Schwimmen & Hygiene: Sicheres Badewasser für Kinder
Die wichtigste Frage zuerst: Wie sicher ist das Wasser im Schwimmbad wirklich – und was können Sie als Eltern tun, damit Kinder nicht krank werden? Hier gibt’s das Wesentliche zuerst und sofort anwendbar.
Wie gesund ist das Wasser? Chlor, Mikroben & Normen
Die Qualität des Badewassers wird in Deutschland von der DIN 19643:2023-06 geregelt. Diese Norm schreibt vor, wie viel freies und gebundenes Chlor, wie der pH-Wert und die Trübung sein dürfen. Freies Chlor sollte etwa zwischen 0,3 und 0,6 mg/l liegen, in Warmsprudelbecken sogar 0,7 bis 1,0 mg/l, gebundenes Chlor maximal 0,2 mg/l.(wabolu.de)
Chlor desinfiziert das Wasser und tötet Krankheitserreger, doch es reagiert mit Hautfetten, Urin und Schweiß – das Ergebnis ist gebundenes Chlor, auch Chloramine genannt. Trichloramin etwa verursacht reizende Dämpfe (den typischen „Schwimmbadgeruch“) und kann bei Kleinkindern mit Allergien Asthmaanfälle auslösen.(umweltbundesamt.de)
Worauf sollten Eltern achten: Hygiene direkt beeinflussen
Schon bevor Sie den Beckenrand betreten, können Sie viel tun: Gründliches Duschen entfernt Schweiß, Kosmetika und Hautschuppen – und reduziert so Vorläuferstoffe für Chloramine.(eltern.de) Nutzen Sie außerdem saubere Schwimmkleidung wie passende Schwimmwindeln für die Kleinsten und speziell beschichtete Bademode, die nicht sofort einweicht.(umweltbundesamt.de)
Achten Sie auch auf die Luftqualität in Hallenbädern. Gute Lüftung senkt die Konzentration unangenehmer Dämpfe deutlich. Ist der typische Hallenbadgeruch stark, sind Dach- oder Lüftungssysteme möglicherweise nicht ausreichend.(umweltbundesamt.de)
Was sagt die Forschung über Babyschwimmen & Sicherheitsgruppen?
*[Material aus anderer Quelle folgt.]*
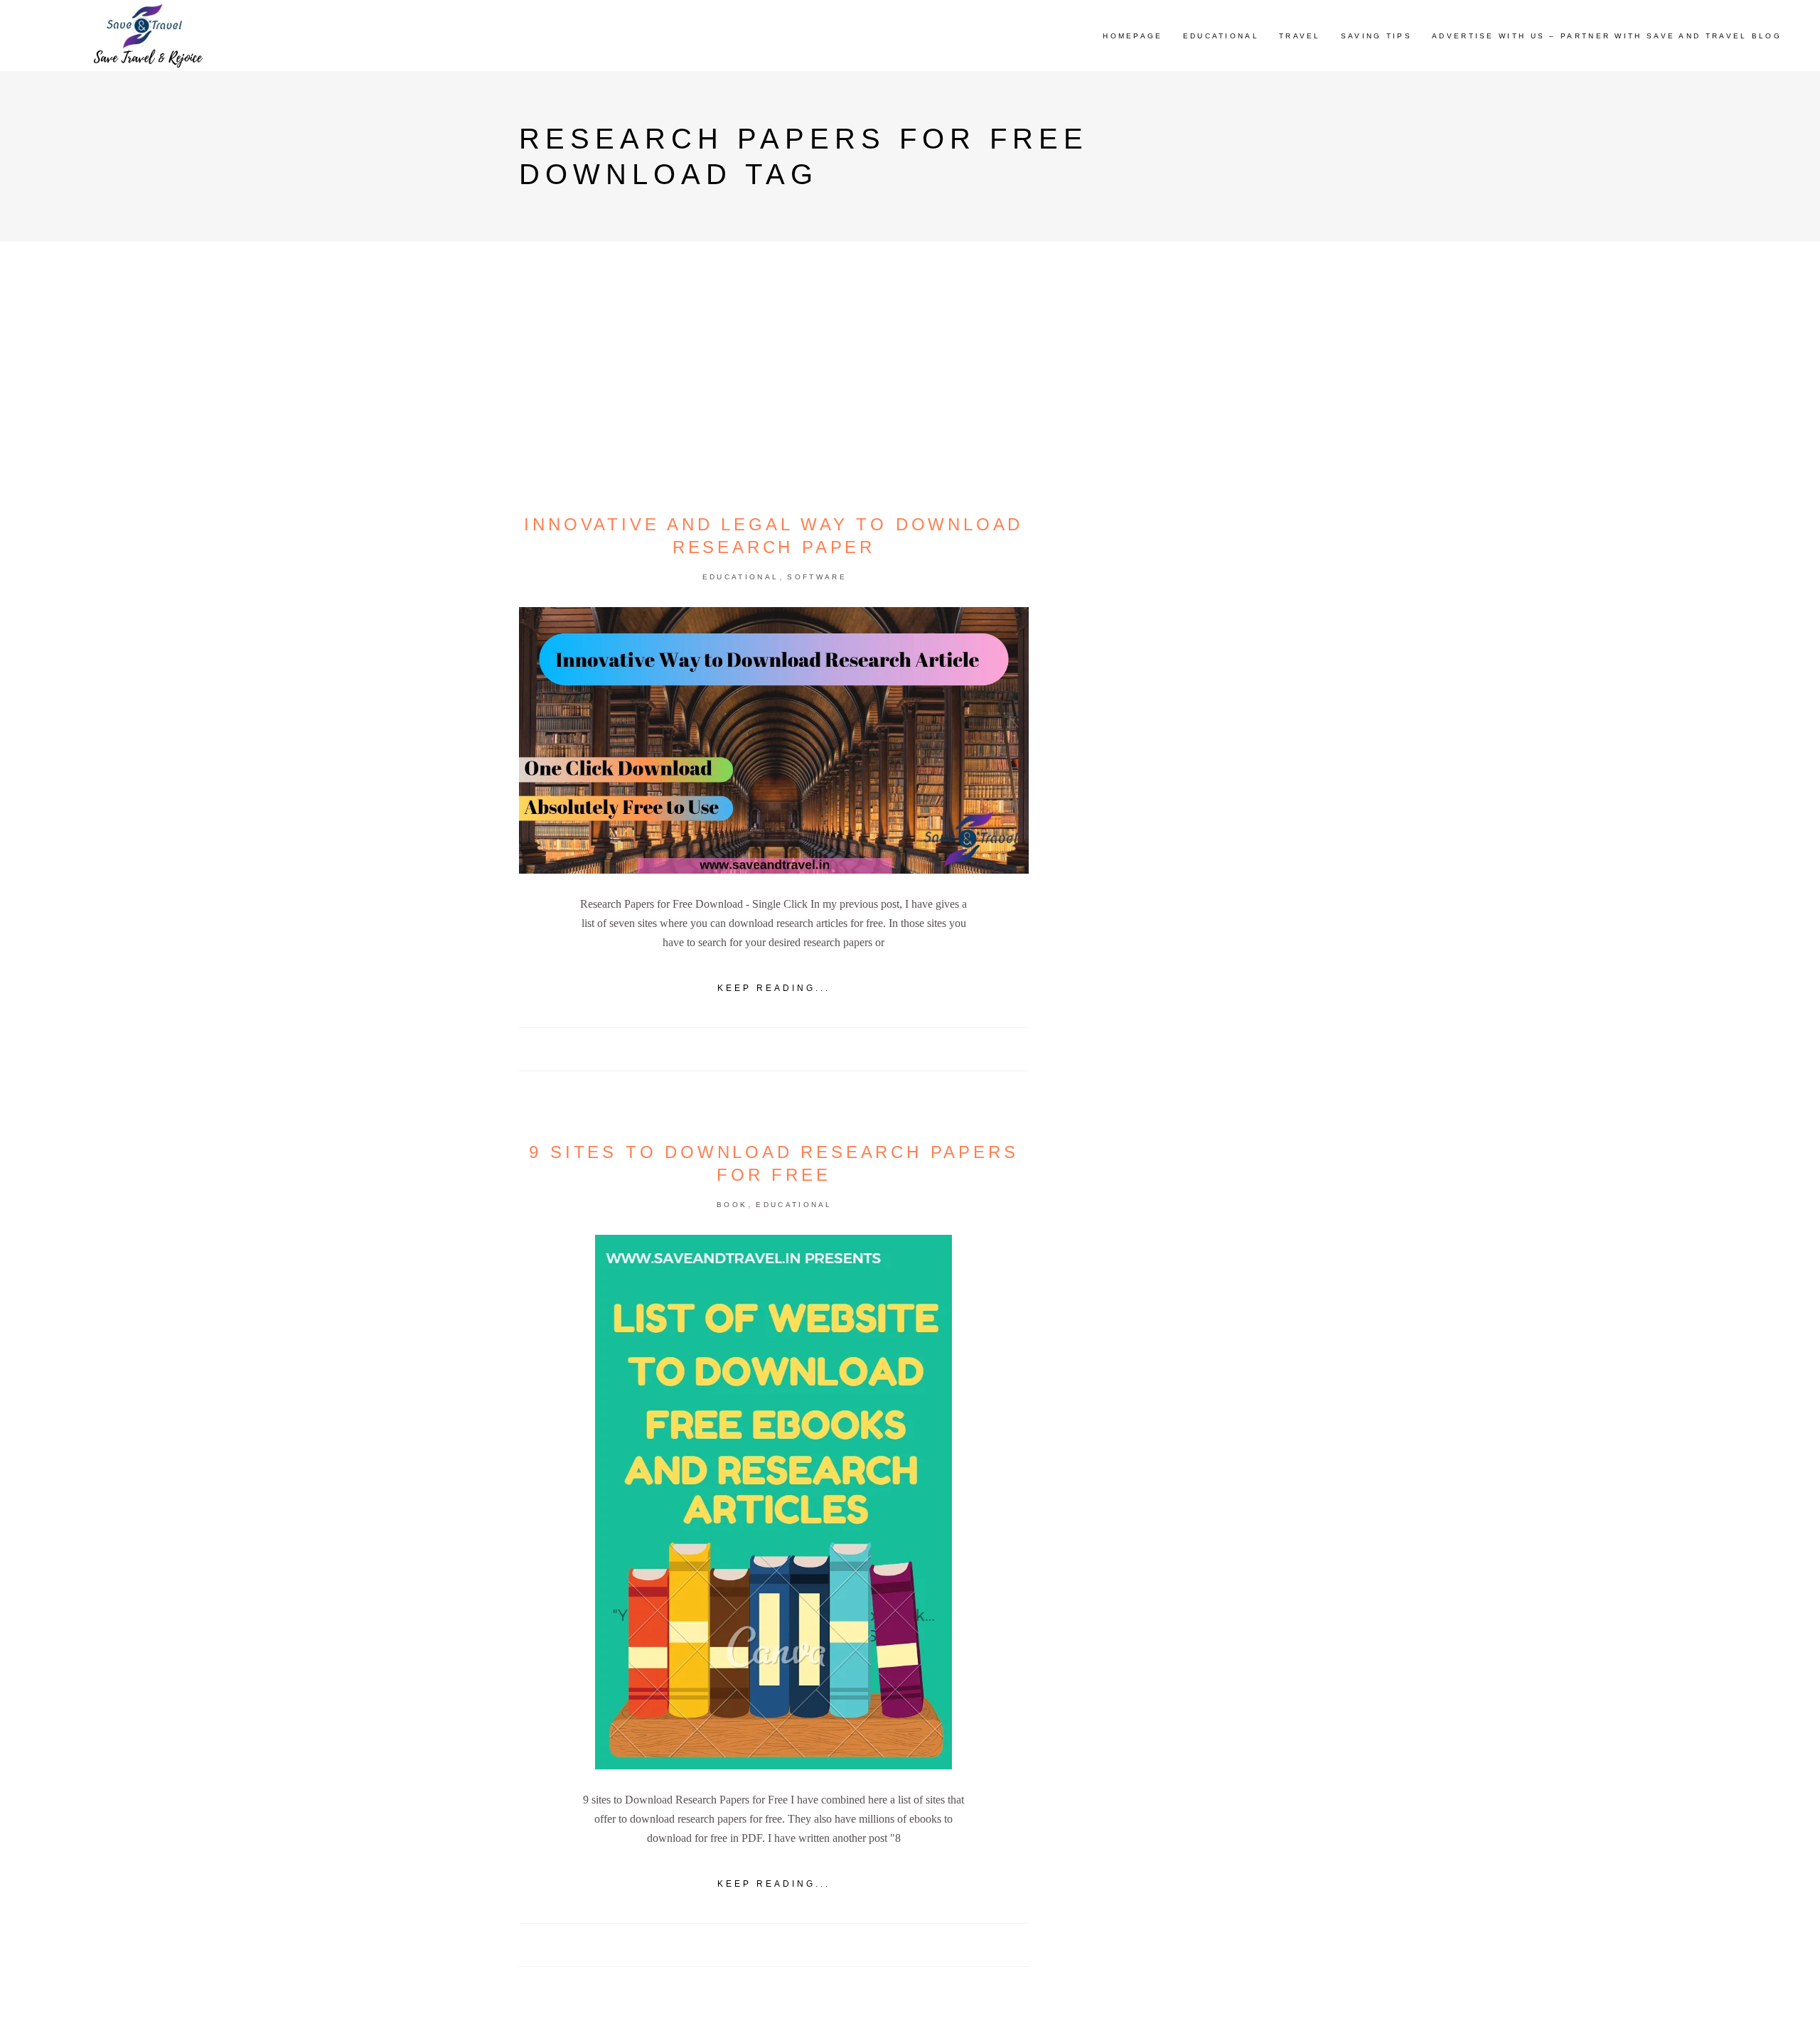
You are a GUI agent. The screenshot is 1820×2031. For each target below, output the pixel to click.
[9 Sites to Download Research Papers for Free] (773, 1502)
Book (732, 1205)
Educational (740, 577)
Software (816, 577)
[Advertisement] (1182, 791)
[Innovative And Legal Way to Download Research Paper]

Babyschwimmen ist wunderbar, fördert Bewegung, Vertrauen ins Wasser und stärkt das Immunsystem. Aber das Umweltbundesamt aus Deutschland weist darauf hin, dass Kinder unter zwei Jahren mit allergischer Vorbelastung besonders empfindlich auf Trichloramin reagieren können. Für sie wird geraten, Babyschwimmen möglichst zu vermeiden, bis mehr Daten vorliegen.(umweltbundesamt.de)
Gesundheitsexperten empfehlen, gerade in Babyschwimmbädern auf gute Wasseraufbereitung, regelmäßige Kontrolle der chemischen Werte und geringe Konzentration gebundenen Chlors zu achten.(umweltbundesamt.de)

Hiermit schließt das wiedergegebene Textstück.